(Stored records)

[Start of Attachment]

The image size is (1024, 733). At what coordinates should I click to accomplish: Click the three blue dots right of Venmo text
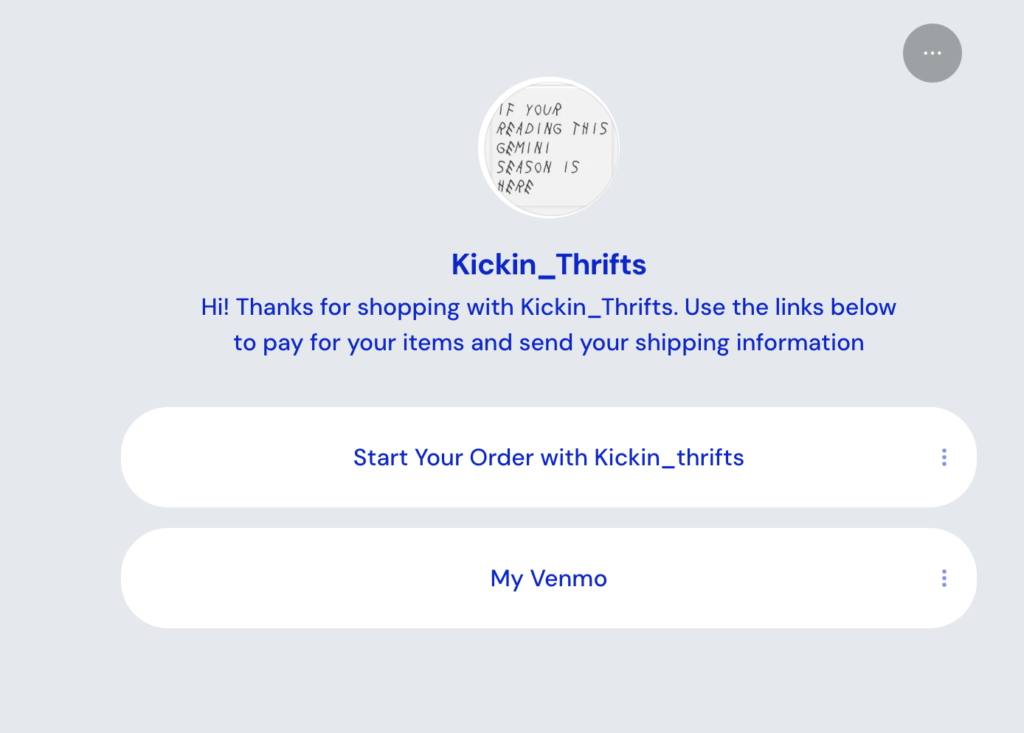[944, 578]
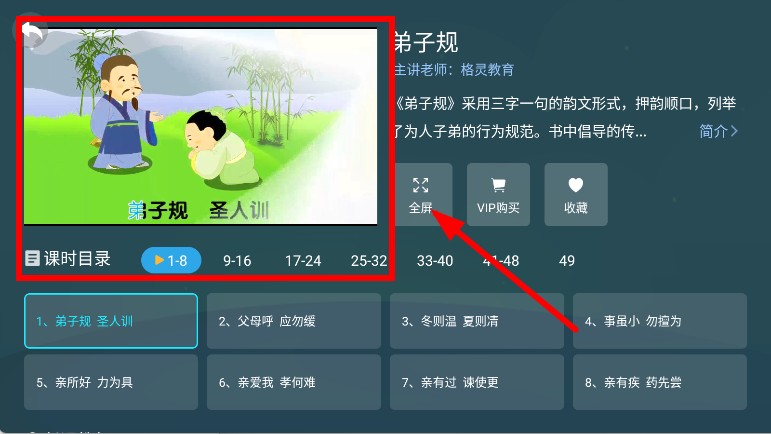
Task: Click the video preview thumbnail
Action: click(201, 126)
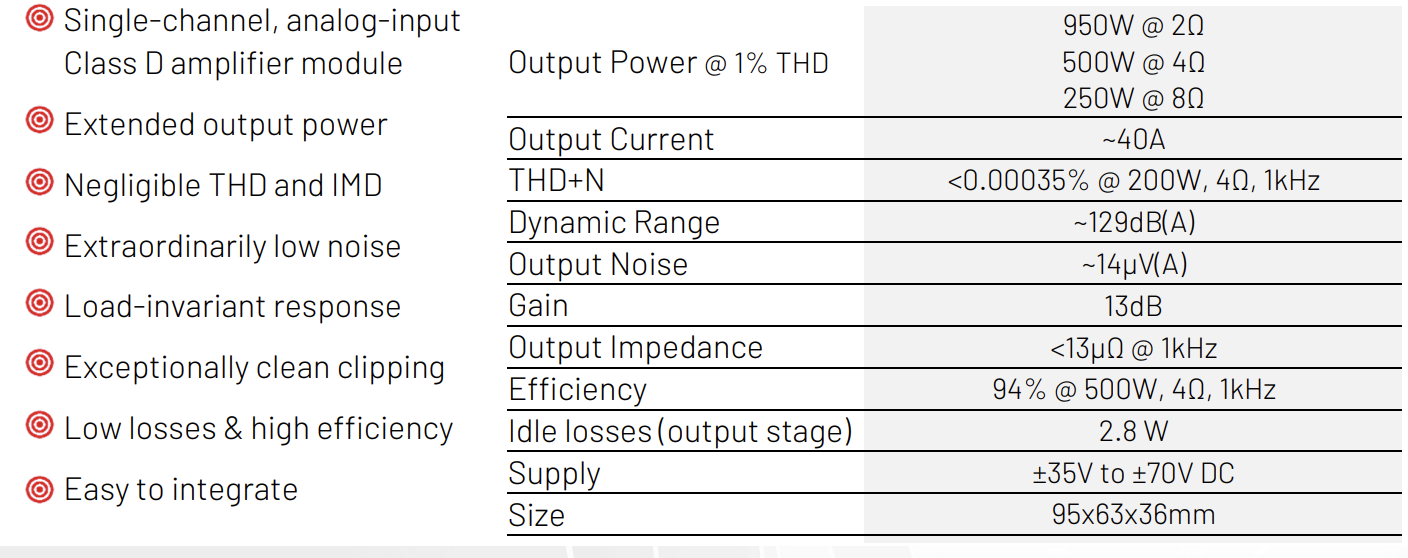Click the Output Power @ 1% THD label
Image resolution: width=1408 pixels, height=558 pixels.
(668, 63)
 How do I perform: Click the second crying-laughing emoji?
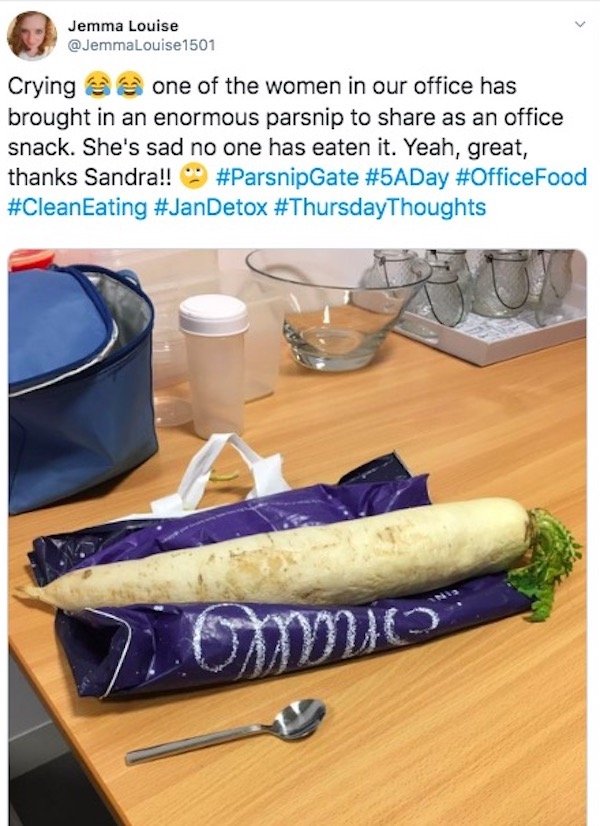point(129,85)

[End of Attachment]

In the copy, include exactly the lines from the one with "How do I perform: Click" through the final line of the data, both ends included, and no pictures.

 How do I perform: Click the second crying-laughing emoji?
point(129,85)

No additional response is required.